Category Archives: Field Reports

Cleanup reports of startupware from the real world.

From the mailbox: Cleaned by a pro–Ripoff?

I had what was apparently a pretty bad infestation of spyware crud on my Win XP box. Aurora, Limewire, some other stuff. I couldn’t clean it out myself, gave up, and got a referral on a local tech guru.

He showed up, took one look, and said he had to take the system to the shop or I wouldn’t like the bill. I let him, and he brought it back clean two days later, with a bill for $180. Seems clean, and he added some blocking on installs, and updated my patches.

Was this pretty typical? I lost days here. Bill wasn’t bad, considering.
_________________
Joe

OK, so I’m still learning all this %$#!!

Typical? Sounds quite reasonable. Could have been much more expensive. You lost days, but saved money, because the tech didn’t attempt to clean the system in your office. If he had, he would have run a series of cleanup programs, some taking 15+ minutes to run while he attempted to look like he was doing something. For some items in the autoplays, he would have needed access to another computer to do searches for identification and for more specific removal tools that take out single programs–Aurora is one of those, that the general-purpose tools don’t take out.

Overall, it’s much easier to do this back at the shop, with reference materials handy, another PC for patch downloads, a high-speed internet connection for patch updates, and most important, the ability to walk away while the scans run, because you really do have to run multiple tools to clean up the mess. Onsite, you probably would have had to feed him lunch. Maybe dinner. Rented a room. Offsite, he could keep working on other projects, and not bill by the hour while he did other things.

Infection Report

Did another spyware cleanup today. User reported that a spyware cleanup tool appeared immediately after running Windows Update. Guess: the update process changes some Internet Explorer settings back to defaults (known), and at that point, a third-party toolbar sitting in the “c:\winnt\downloaded program files” was able to run a delayed install.

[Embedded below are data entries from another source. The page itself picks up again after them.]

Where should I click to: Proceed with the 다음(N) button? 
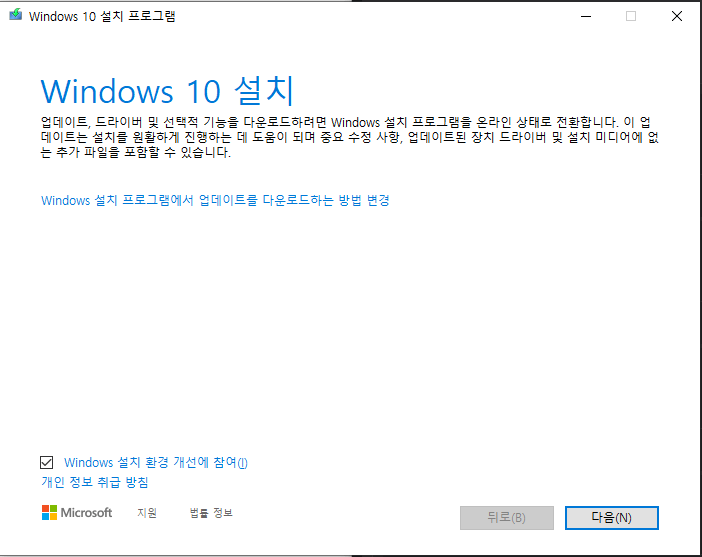point(612,518)
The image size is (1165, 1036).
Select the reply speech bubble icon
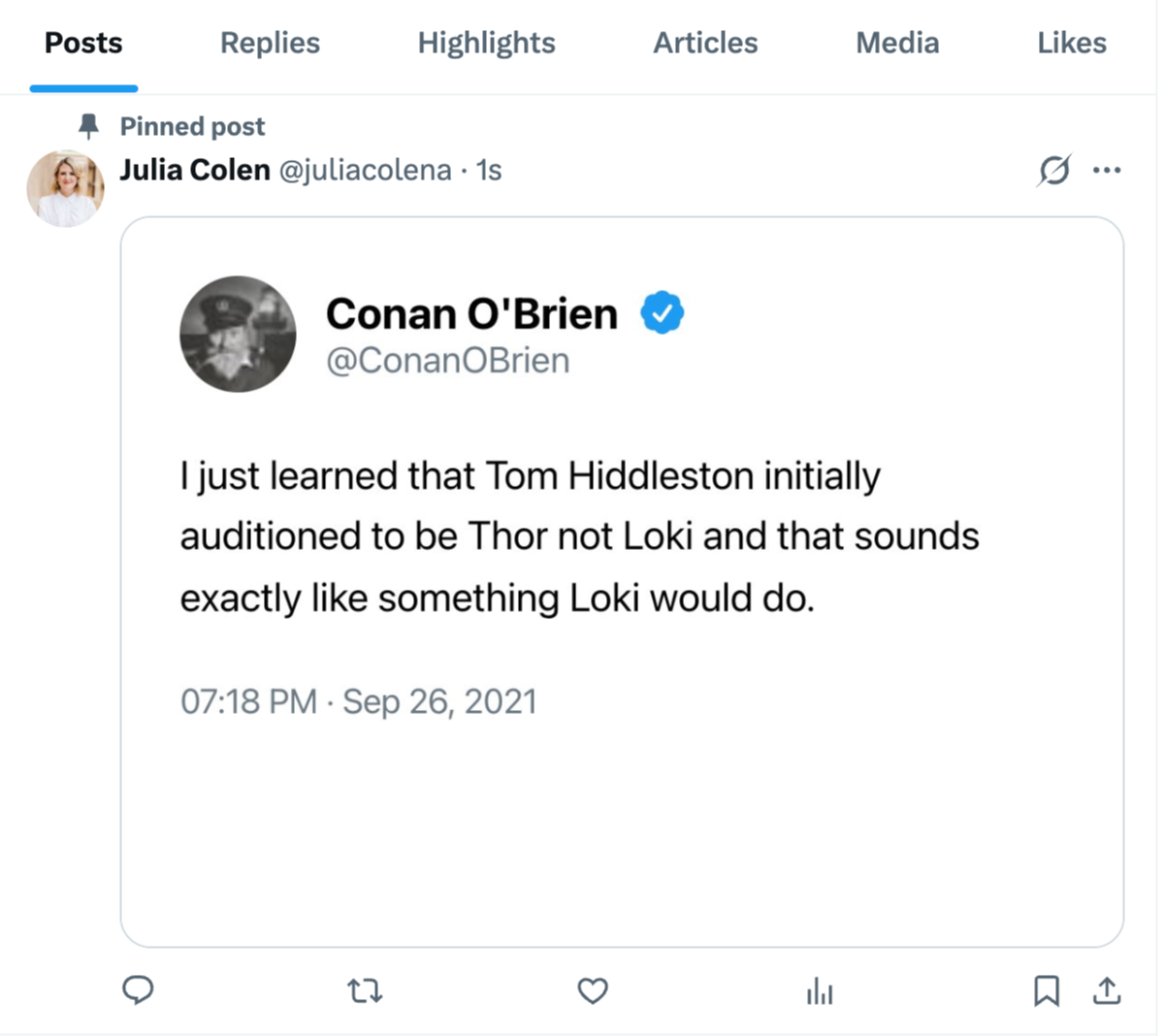pos(139,990)
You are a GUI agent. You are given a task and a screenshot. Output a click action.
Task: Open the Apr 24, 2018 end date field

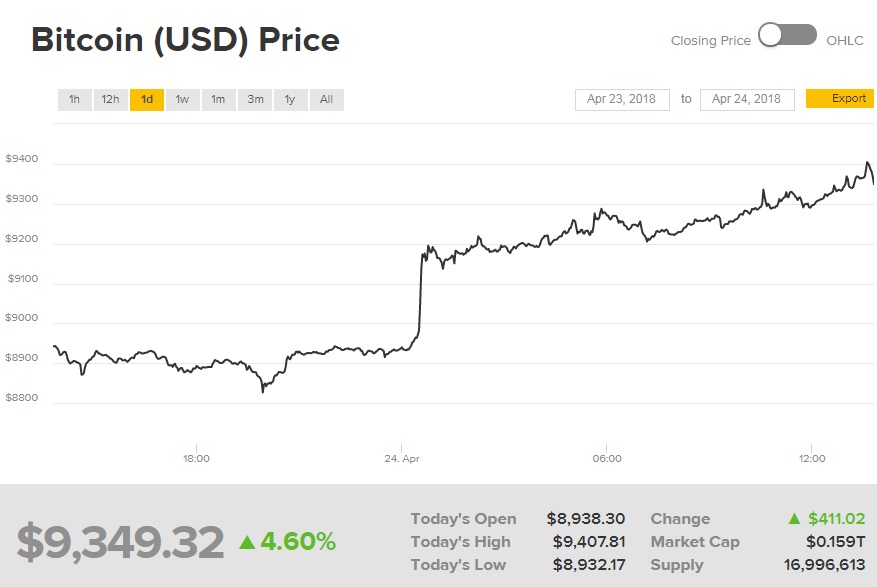pyautogui.click(x=747, y=99)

Moral of the story: Empty the downloaded program files before running Windows Update. Easy method: use Drive Cleanup, from My Computer, Control Panel, right-click on the drive, choose Properties, Tools (tab), and Drive Cleanup. Or just navigate to the folder and wipe out the contents manually.

Now you see it… Reboot, you don’t.

Yes, indeed. Very clever, these spyware authors. Working on a cleanup, found a spyware component, turned out to be part of Aurora, that the usual cleanup tools could find, but only could remove on restart. Restarted, and amazingly, it’s gone. Only not; it has a new name. Seems this one randomly renames itself on shutdown, so the only way to delete that file is to cut power, restart in safe mode, and delete it. Got Aurora? (It pops up ad messages with ‘Aurora’ on the task bar.) Don’t do it–there are also some other self-repair features involved in Aurora, and it’s not enough just to get that file. Do a Google search for ABIremover.zip and the instructions that go with it.

On the same system, found viruses galore, mostly trojans. And Bube, and Home Search Assistant, and a few other self-healing malware delights. Truly a combo platter. Took multiple passes to turn the doorstop into a computer again.